Records from a collection
========================

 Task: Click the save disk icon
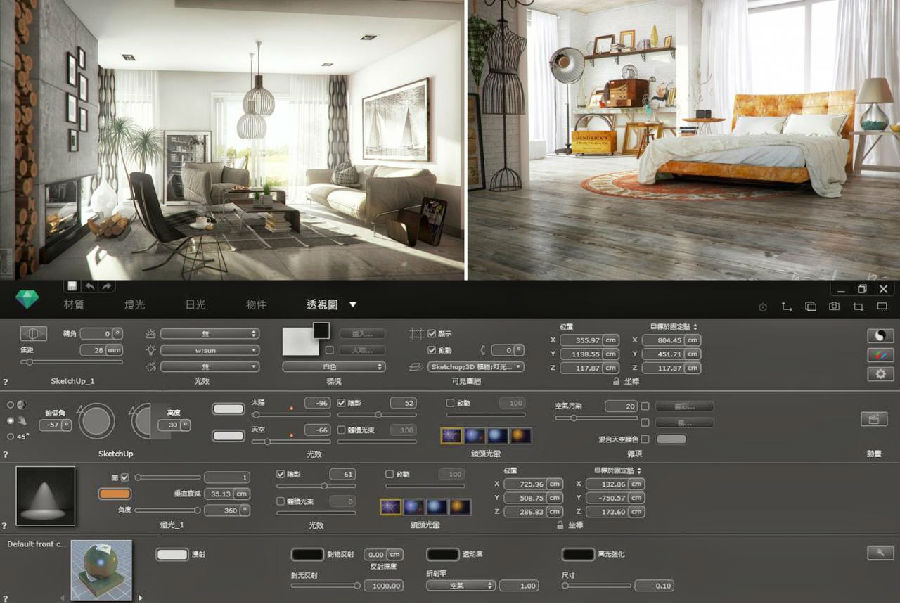(73, 287)
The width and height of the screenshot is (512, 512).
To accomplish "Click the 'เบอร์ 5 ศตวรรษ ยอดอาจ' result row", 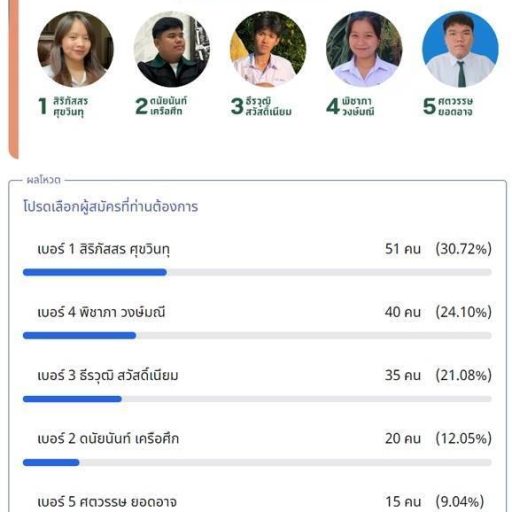I will (x=257, y=502).
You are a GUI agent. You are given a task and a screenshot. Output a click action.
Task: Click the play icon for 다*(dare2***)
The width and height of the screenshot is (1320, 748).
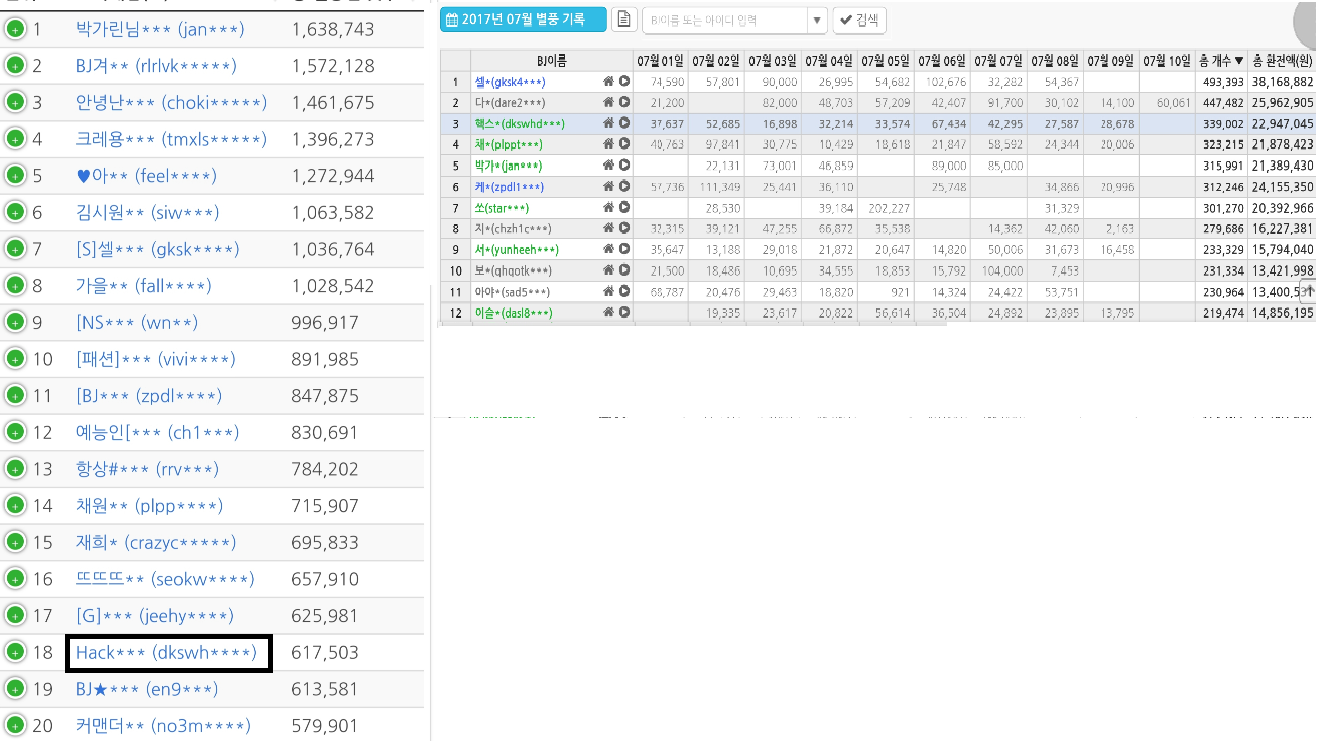pos(624,102)
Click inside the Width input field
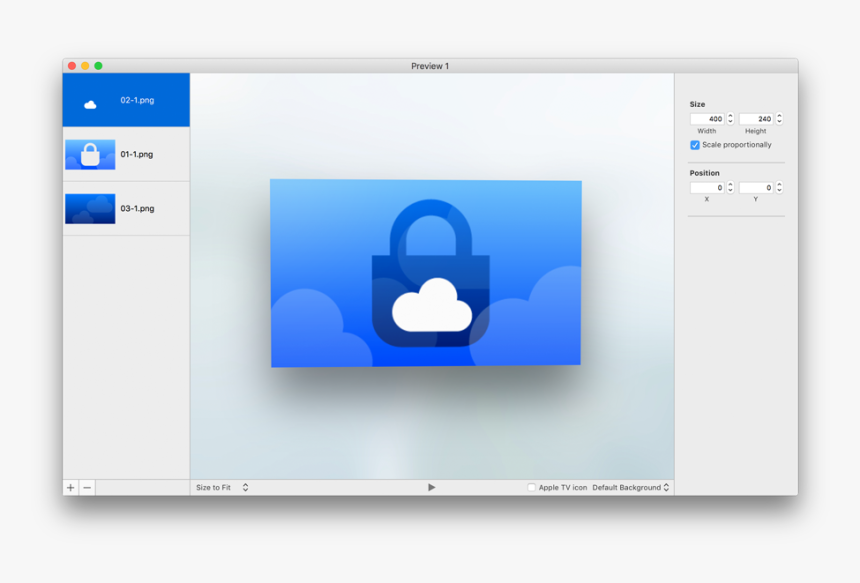The height and width of the screenshot is (583, 860). [708, 118]
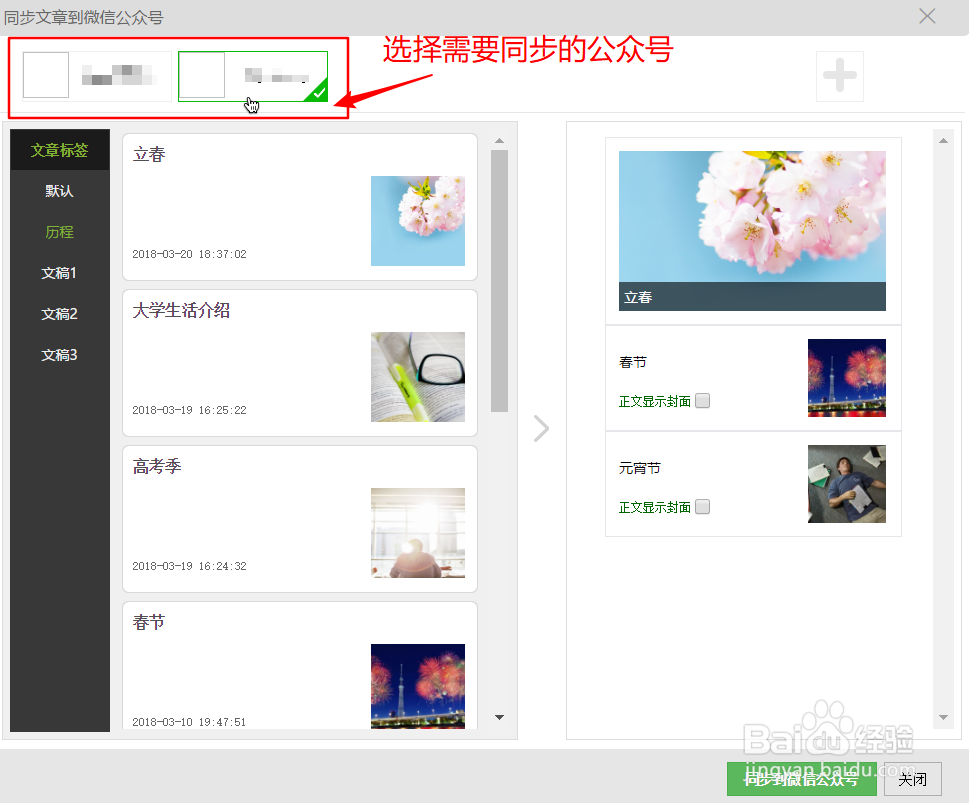Enable 正文显示封面 for the 春节 article
Screen dimensions: 969x803
pyautogui.click(x=702, y=400)
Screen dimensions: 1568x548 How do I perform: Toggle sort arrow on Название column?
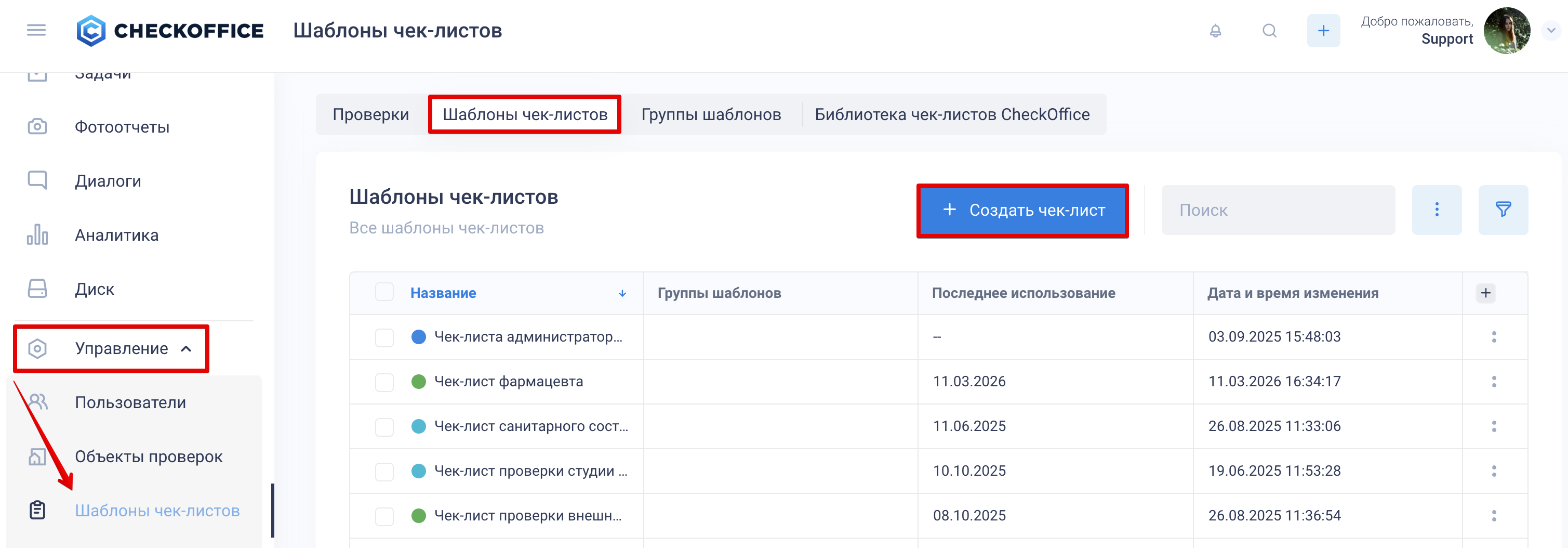tap(622, 293)
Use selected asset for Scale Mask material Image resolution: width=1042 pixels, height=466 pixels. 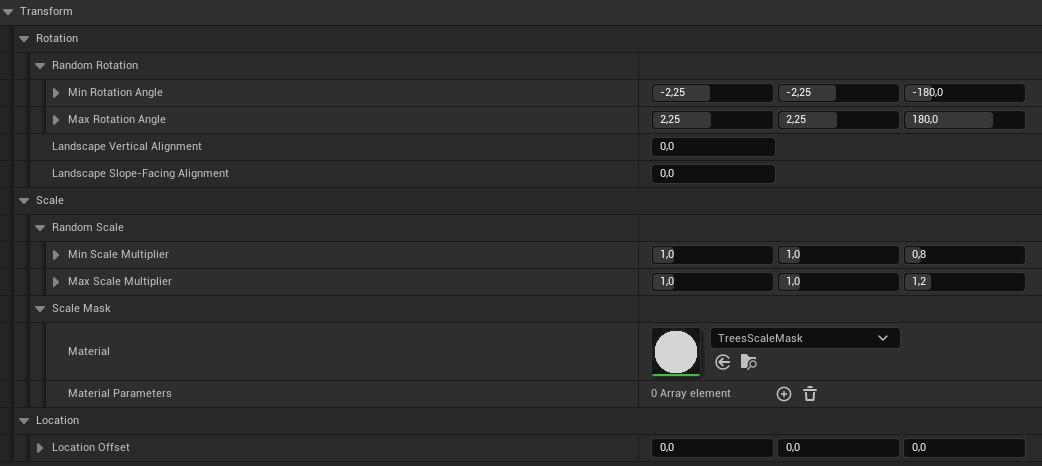(x=723, y=363)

========================

◆ What is needed:
Show each line of the data above that contains the word "dimensions". Case counts.

◆ Correct result:
Screen dimensions: 969x803
Screen dimensions: 1568x548 How do I perform: Toggle sort arrow on Название column?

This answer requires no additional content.